CMDR STIFFSTIK & THE STARS

APRIL 25, 2010

 

Its been a quiet week on the Island, our hometown set here on the edge of the San Francisco Bay. After last week's dockwalloper the temps have gradually warmed to their usual spring degrees. Spikes of incipient glads are spearing up from the drying earth. What look like future sunflowers are erupting, and this weekend avid gardeners attacked the long breeding host of weeds even as the seasonal garage sales sprouted all over. Javier's Peru fava beans are now about four feet in height, studded with white and black beanflowers.

First Ensign and U-Boot Navy Oberkommandant Marvin Stiffstik delivered a speech to the Native Sons at the clubhouse this weekend. It was supposed to be a part of the Doolittle Raid commemoration as well as a remembrance of California's personal sacrefices in times of war.

Unfortunately, because it turned out to be such a nice weekend, nobody showed up, save for Xavier, Pahrump, Jose, Bonkers the dog, Snuffles Johnson, and Waddles -- the Abodanza kid with Down's Syndrome. All of them, including Bonkers, had come for the deli spread laid out on the side tables.

Marvin wore mirror aviator sunglasses during the entire speech, which meant he looked really sharp and cool, but could not see the paucity of the crowd or anything else for that matter.
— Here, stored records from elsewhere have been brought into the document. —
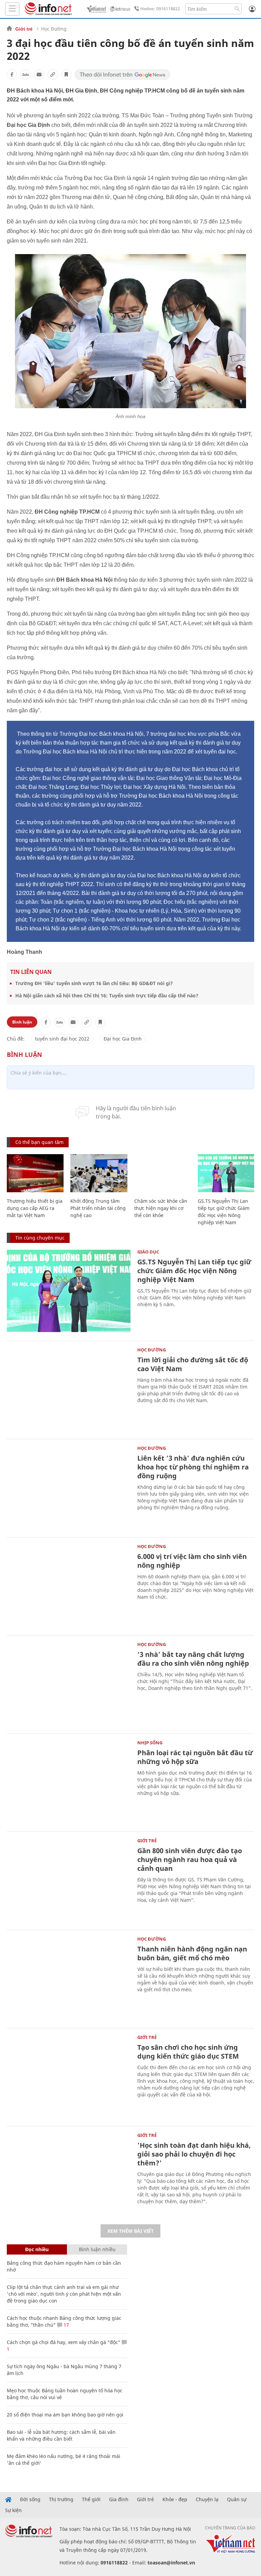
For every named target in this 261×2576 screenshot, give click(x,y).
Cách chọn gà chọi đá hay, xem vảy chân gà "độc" (63, 2342)
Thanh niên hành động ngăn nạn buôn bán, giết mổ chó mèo (192, 1953)
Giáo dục (148, 1252)
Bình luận (22, 1022)
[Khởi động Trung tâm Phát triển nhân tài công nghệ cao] (98, 1173)
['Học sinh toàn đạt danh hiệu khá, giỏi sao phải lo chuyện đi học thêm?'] (68, 2174)
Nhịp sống (149, 1743)
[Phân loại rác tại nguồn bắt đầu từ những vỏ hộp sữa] (68, 1782)
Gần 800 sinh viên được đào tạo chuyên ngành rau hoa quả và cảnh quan (189, 1859)
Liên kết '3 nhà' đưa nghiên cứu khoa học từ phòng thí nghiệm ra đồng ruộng (193, 1466)
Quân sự (236, 2499)
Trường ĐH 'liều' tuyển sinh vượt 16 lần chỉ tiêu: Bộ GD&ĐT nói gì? (94, 983)
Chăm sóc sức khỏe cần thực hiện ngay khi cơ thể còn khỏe (160, 1208)
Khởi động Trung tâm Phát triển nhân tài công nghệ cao (98, 1208)
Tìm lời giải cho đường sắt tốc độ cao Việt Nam (192, 1364)
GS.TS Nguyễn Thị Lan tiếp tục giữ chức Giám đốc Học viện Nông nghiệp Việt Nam (194, 1270)
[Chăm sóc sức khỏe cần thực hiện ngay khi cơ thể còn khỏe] (162, 1173)
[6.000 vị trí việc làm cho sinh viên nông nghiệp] (68, 1585)
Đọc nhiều (37, 2249)
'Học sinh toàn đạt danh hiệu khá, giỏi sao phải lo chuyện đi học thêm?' (194, 2154)
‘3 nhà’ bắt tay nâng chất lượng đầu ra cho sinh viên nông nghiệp (193, 1659)
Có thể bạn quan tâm (39, 1142)
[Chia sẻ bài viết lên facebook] (12, 74)
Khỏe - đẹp (174, 2499)
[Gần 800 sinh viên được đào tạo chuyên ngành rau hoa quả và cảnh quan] (68, 1880)
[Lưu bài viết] (66, 74)
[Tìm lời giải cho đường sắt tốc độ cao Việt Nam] (68, 1389)
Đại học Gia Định (123, 1038)
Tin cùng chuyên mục (40, 1237)
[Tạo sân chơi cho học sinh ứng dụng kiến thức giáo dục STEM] (68, 2076)
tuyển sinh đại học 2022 (62, 1038)
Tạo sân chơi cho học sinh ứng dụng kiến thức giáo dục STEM (188, 2052)
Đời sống (30, 2499)
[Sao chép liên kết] (53, 74)
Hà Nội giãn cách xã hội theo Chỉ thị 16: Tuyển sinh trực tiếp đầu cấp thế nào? (106, 995)
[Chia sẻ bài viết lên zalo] (25, 74)
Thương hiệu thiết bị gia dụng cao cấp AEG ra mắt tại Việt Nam (35, 1208)
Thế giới (91, 2499)
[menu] (12, 9)
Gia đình (118, 2499)
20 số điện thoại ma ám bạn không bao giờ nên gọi (65, 2414)
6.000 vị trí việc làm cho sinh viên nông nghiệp (192, 1561)
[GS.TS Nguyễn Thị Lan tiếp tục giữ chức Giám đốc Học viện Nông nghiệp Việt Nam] (226, 1173)
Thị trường (61, 2499)
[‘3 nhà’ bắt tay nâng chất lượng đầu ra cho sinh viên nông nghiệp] (68, 1683)
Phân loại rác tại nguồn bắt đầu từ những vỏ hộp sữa (195, 1757)
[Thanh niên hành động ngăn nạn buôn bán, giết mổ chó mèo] (68, 1978)
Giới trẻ (24, 29)
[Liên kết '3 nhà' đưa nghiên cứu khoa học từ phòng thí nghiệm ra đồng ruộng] (68, 1487)
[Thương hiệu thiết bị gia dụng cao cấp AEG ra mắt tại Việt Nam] (35, 1173)
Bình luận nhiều (97, 2249)
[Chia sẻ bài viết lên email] (39, 74)
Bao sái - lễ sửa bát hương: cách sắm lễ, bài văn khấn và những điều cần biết (61, 2435)
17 (65, 2325)
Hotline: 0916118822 (160, 9)
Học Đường (54, 29)
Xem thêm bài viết (130, 2231)
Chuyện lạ (207, 2499)
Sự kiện (13, 2510)
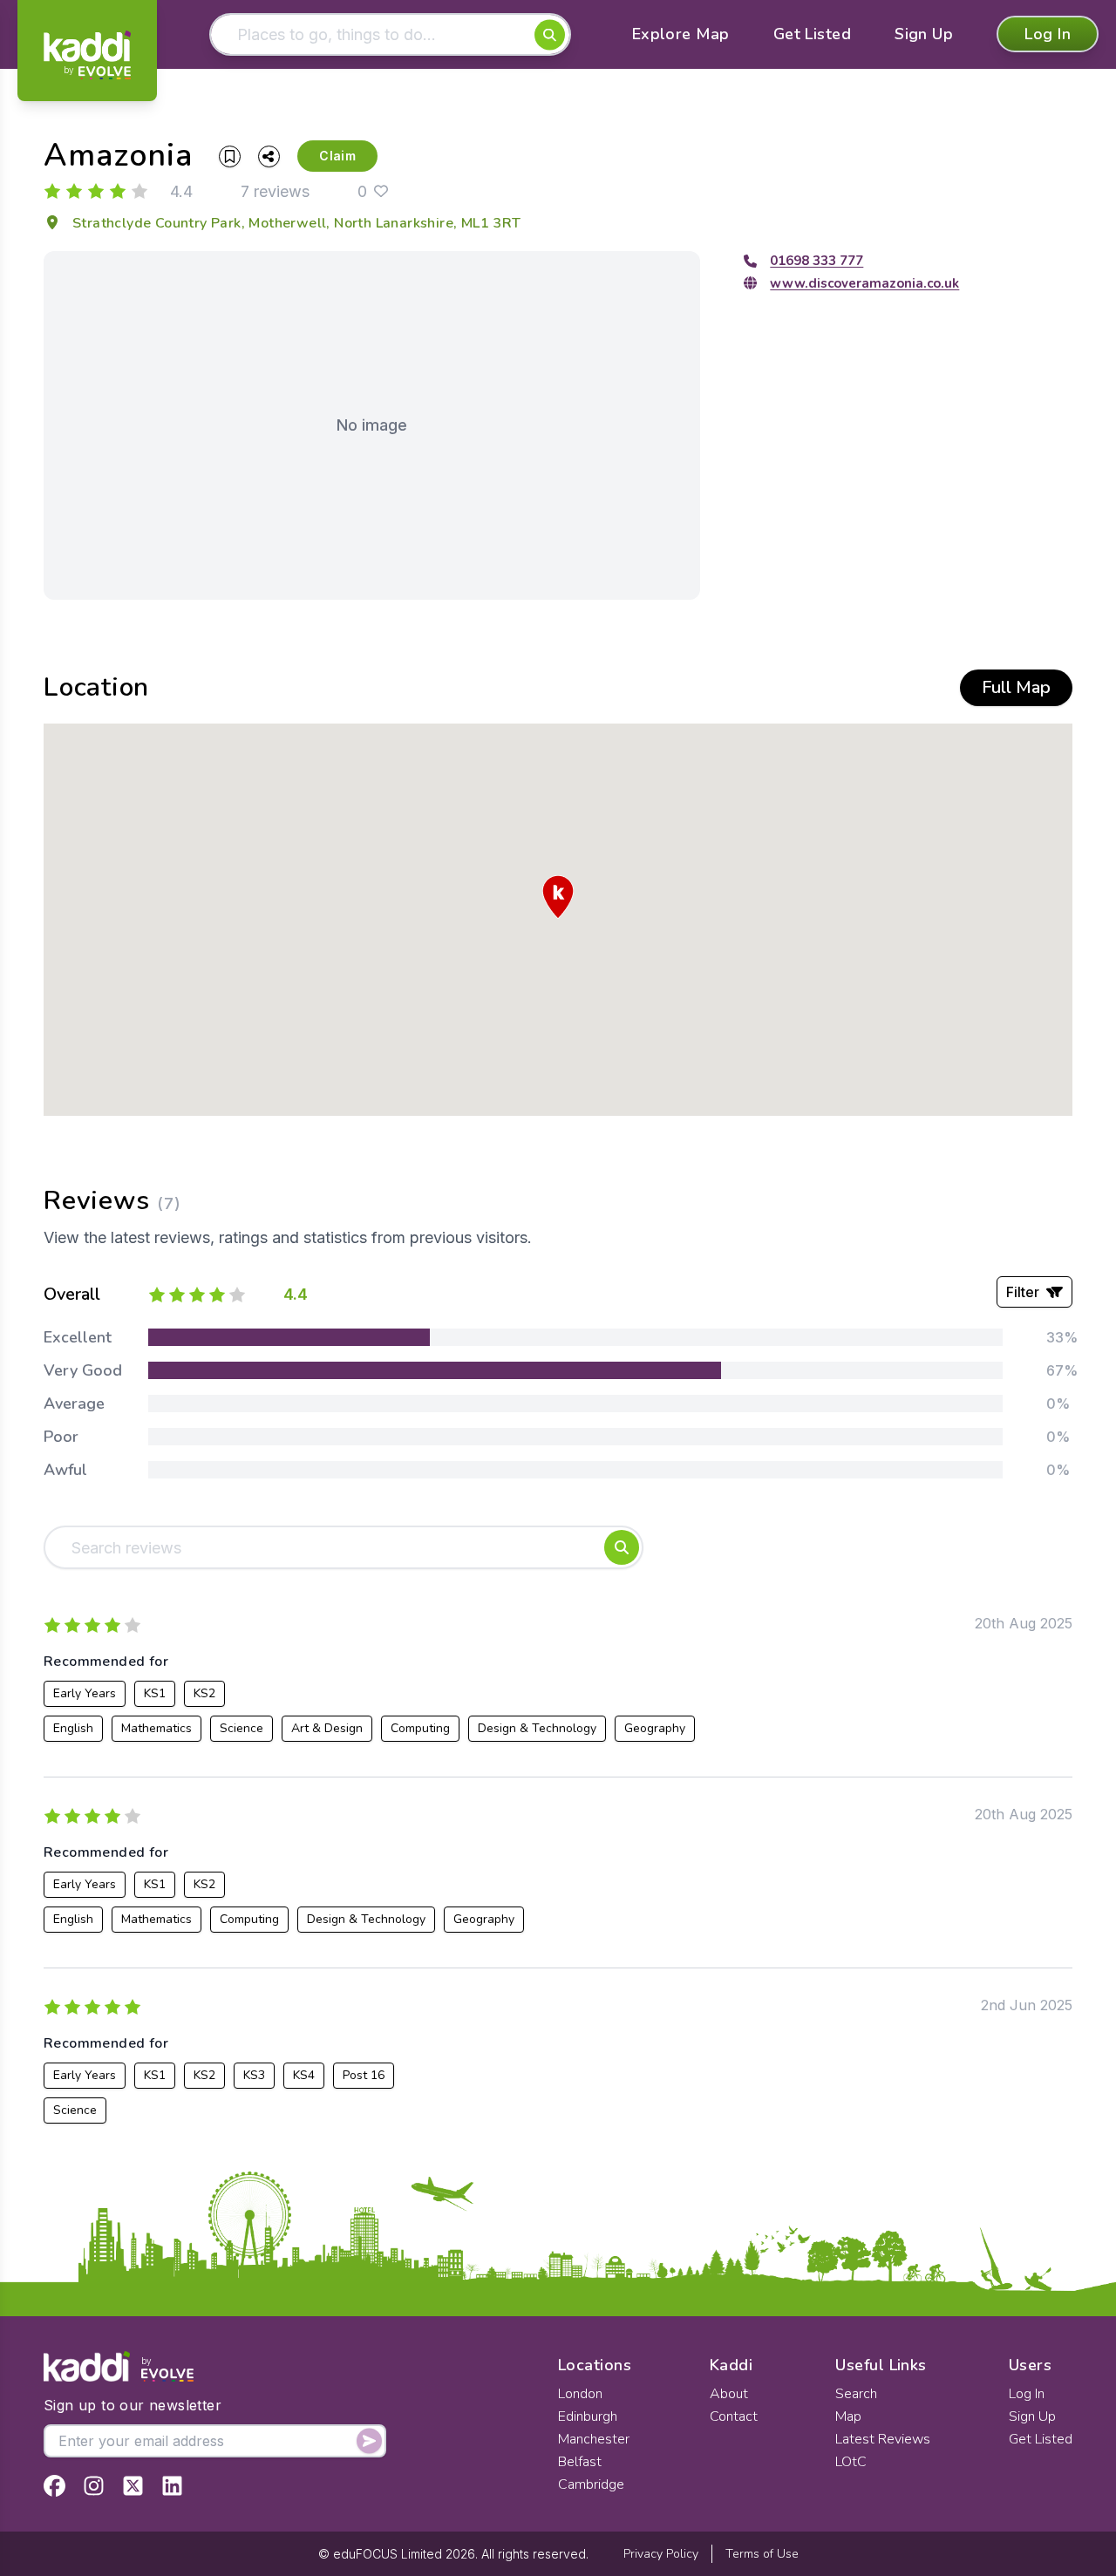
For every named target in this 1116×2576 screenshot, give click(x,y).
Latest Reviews (882, 2439)
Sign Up (924, 34)
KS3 (254, 2075)
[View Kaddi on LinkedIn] (172, 2486)
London (580, 2393)
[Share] (269, 156)
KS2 (204, 1693)
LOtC (851, 2461)
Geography (654, 1728)
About (729, 2393)
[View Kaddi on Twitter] (133, 2486)
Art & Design (327, 1728)
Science (241, 1728)
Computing (420, 1728)
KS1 (155, 1693)
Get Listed (812, 34)
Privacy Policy (660, 2553)
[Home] (87, 55)
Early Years (84, 1693)
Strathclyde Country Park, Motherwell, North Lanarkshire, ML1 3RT (296, 223)
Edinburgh (587, 2416)
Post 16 (363, 2075)
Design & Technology (537, 1728)
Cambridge (591, 2484)
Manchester (593, 2439)
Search (856, 2393)
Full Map (1016, 687)
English (73, 1728)
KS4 (304, 2075)
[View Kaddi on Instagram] (94, 2486)
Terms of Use (762, 2553)
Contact (734, 2416)
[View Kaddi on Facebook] (54, 2486)
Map (848, 2416)
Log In (1047, 34)
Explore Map (681, 34)
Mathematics (156, 1728)
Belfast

In addition, Pahrump had shifted the projector and screen from the right to the left so as to ease passage to the restrooms, so Marvin kept guesturing with his pointer to a poster of an Hawaiian hula girl while the slide show displayed aircraft and destroyers on the screen to the other side.

"Here we see the awesome power of our native artillery," Marvin said, pointing directly at the girl's upper lei arrangements.

Waddles let loose a big smelly one which pushed Pahrump into giggle fits. Xavier covered by applauding vigorously and calling, "Bravo! Hoo-Rah! Hah-Yoo!"

At the end of the day, they managed to get themselves and Marvin really drunk on pineapple juice and grain alcohol Xavier had made in the back yard and while Bonkers ran down the beach wearing the sunglasses, Marvin bragged about running the Marines in Carpenteria around the track until they dropped.

"G'dam stoopid jarheads!" Marvin said. Then he fell backwards to stare at the ceiling. "I can see the stars through the roof!"

"We're not really any safer at the end of the day after all these wars, are we." said Pahrump.

"Course not," said Xavier. "Wars be politics by other name. Politics never made nothing safer or better."

"Hoo Ya." said Marvin.

"That one is the constellation Aldeborion," said Marvin.

"That's track lighting," said Xavier, who was similarly oriented to Marvin.

"Aldeborion?" queried Pahrump. "Is that the Specter which is striding across Europe?"

"That sounds vaguely familiar," Marvin puzzled.

"What is the stars," asked Snuffles rhetorically. "What is the stars?"

"Screw politics," said Xavier. "Here's to Spring!" He raised his glass high.

"To Spring! To Life and eternal Chaos! Hoo Ya!" they all said. Bonkers barked a joyous bark of peace as well.

Right then the long howl of the throughpassing train ululated across the peaceful, starlit waters of the estuary as the locomotive wended its way past the dark and shuttered windows of the Jack London Waterfront from the Port of Oaktown, heading off to parts unknown.